- **Exercise instructions**:
Pull every line containing "field" from the data.

- **Exercise material**:
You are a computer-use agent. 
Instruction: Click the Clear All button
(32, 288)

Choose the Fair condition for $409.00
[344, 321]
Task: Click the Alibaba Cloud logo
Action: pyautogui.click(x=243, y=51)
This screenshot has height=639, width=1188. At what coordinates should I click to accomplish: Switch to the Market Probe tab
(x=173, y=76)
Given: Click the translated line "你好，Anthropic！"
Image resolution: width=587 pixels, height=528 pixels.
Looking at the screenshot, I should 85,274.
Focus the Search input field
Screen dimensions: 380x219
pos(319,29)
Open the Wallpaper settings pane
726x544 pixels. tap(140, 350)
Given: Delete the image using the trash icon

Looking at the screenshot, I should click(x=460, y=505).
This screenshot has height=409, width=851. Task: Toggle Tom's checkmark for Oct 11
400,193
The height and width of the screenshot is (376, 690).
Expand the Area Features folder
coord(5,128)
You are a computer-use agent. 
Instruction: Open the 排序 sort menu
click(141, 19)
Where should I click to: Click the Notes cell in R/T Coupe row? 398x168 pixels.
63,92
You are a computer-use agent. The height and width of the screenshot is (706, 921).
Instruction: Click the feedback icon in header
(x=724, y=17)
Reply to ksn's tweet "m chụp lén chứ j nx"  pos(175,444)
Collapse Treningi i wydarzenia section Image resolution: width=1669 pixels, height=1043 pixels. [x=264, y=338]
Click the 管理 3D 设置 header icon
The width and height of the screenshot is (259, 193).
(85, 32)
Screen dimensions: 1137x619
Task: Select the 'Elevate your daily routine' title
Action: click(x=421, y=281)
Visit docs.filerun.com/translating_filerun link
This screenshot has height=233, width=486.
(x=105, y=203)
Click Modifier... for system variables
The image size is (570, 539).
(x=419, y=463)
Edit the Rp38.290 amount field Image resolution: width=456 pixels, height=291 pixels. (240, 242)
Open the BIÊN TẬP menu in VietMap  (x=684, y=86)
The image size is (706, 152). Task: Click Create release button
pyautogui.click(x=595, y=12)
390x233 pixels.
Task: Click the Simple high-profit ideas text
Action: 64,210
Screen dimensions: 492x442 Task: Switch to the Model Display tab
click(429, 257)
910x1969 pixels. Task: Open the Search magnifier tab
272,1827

- **Output of the exercise**:
Focus the Search input field
Edit the Rp38.290 amount field Image resolution: width=456 pixels, height=291 pixels. (240, 242)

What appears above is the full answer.